CONFLICTIVIDAD Y RESISTENCIA

Luchar contra la reforma laboral de Milei, es luchar contra el imperialismo yanqui 

Los primeros meses del año no fueron de descanso y pasividad para la militancia del Partido.  Mientras en Argentina el Gobierno avanzó con una reforma que legaliza el abaratamiento de despidos, profundiza la flexibilización y golpea la organización obrera, en la región el imperialismo norteamericano apuesta a una escalada guerrerista ante su hegemonía declinante tras los ataques a Venezuela y el recrudecimiento del bloqueo criminal al hermano pueblo de Cuba y su Revolución. No son fenómenos aislados, sino expresiones distintas de un mismo movimiento reaccionario: disciplinar a los trabajadores, asegurar las ganancias de los monopolios y consolidar la subordinación ante el capital financiero transnacional. Con esta perspectiva de vinculación clara de lucha clasista y antiimperialista, los distintos organismos del Partido se pusieron al frente de una fuerte tarea de agitación y propaganda en las calles para enfrentar la reforma y explicar su verdadero alcance entre los trabajadores.

En la zona norte del Conurbano, en las estaciones de Villa Adelina y Munro, se salió a volantear todos los días y explicar las implicancias de la reforma antiobrera y esclavista. Muchos laburantes, vecinos jubilados y pibes se acercaron a charlar y a intercambiar opiniones, expresando su agradecimiento por la presencia de nuestros camaradas en la calle dando la batalla. En la zona oeste también se salió con fuerza. Las volanteadas semanales en la estación de Ituzaingó para denunciar el proyecto de oscurantismo patronal ayudaron a continuar el trabajo que venimos sosteniendo desde hace tiempo de instalación de la referencia de nuestra línea y enfoque de lucha. Esto fue acompañado con una serie de pintadas y afichadas en el barrio Villa Ariza con consignas tales como “Modernización las pelotas: ¡Abajo la reforma antiobrera!”, “¡Fuera Yanquis de Venezuela y América Latina! ¡Fuera Milei mulo de Trump!” y “Cuba sí, Yanquis no”. En igual perspectiva replicaron sus iniciativas la militancia de la zona sur en la estación de trenes de La Plata, así como lo hizo la militancia porteña con volanteadas y piqueteos de la prensa. Todo esto fue un clima de preparación para las movilizaciones de los días de tratamiento parlamentario de la ley; marchas que acompañamos junto al paro activo del movimiento obrero y las distintas organizaciones políticas y sociales. 

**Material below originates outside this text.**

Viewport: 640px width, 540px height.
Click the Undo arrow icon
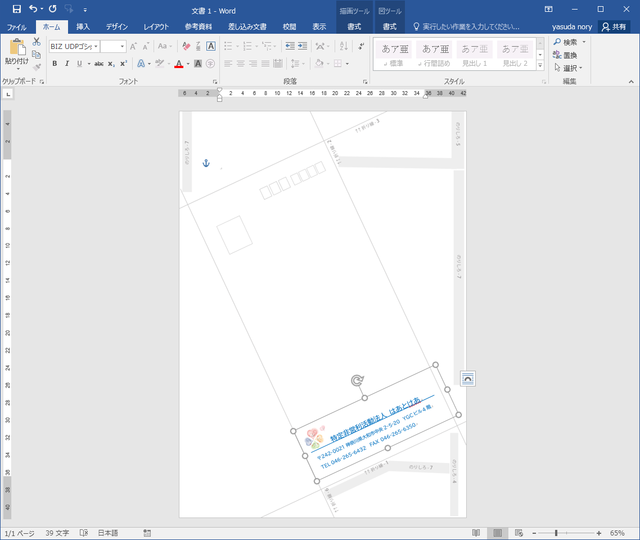(34, 9)
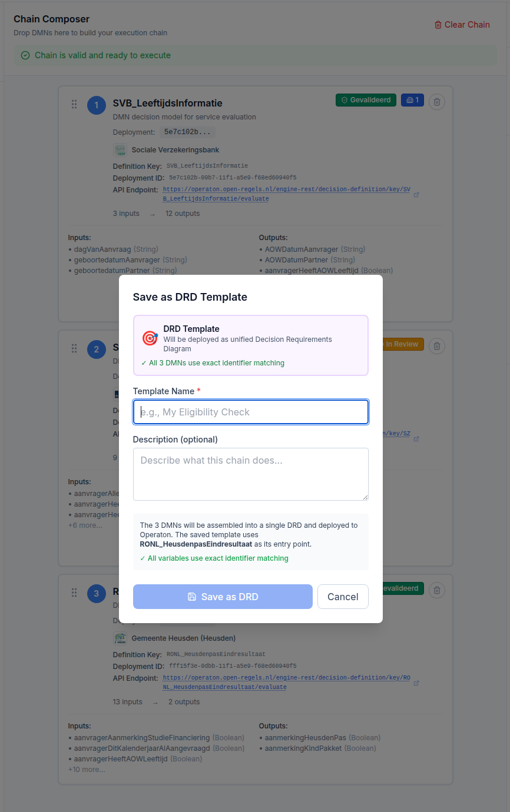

Pese a ser aprobada la reforma, los comunistas del PCCE entendemos que ninguna ley por más reaccionaria que sea, puede suprimir la lucha de clases y por tanto este retroceso prepara, también, nuevas condiciones para la organización y la resistencia. Las derrotas de los pueblos no clausuran la historia, son siempre circunstanciales. Al margen de la penosa actitud de complicidad que por acción u omisión desempeña la burocracia sindical, hay un clima de conflictividad en todo el país que denota una resistencia incipiente y aislada. La tarea es darle un cauce político de lucha: pasar de la insatisfacción y la queja individual por la carestía de la vida y los salarios de miseria, a una bronca organizada y consciente que no sólo se plante sino que avance, confiando sus propias fuerzas, en la superación del pésimo estado de cosas en el cual se encuentra la inmensa mayoría asalariada de nuestro país.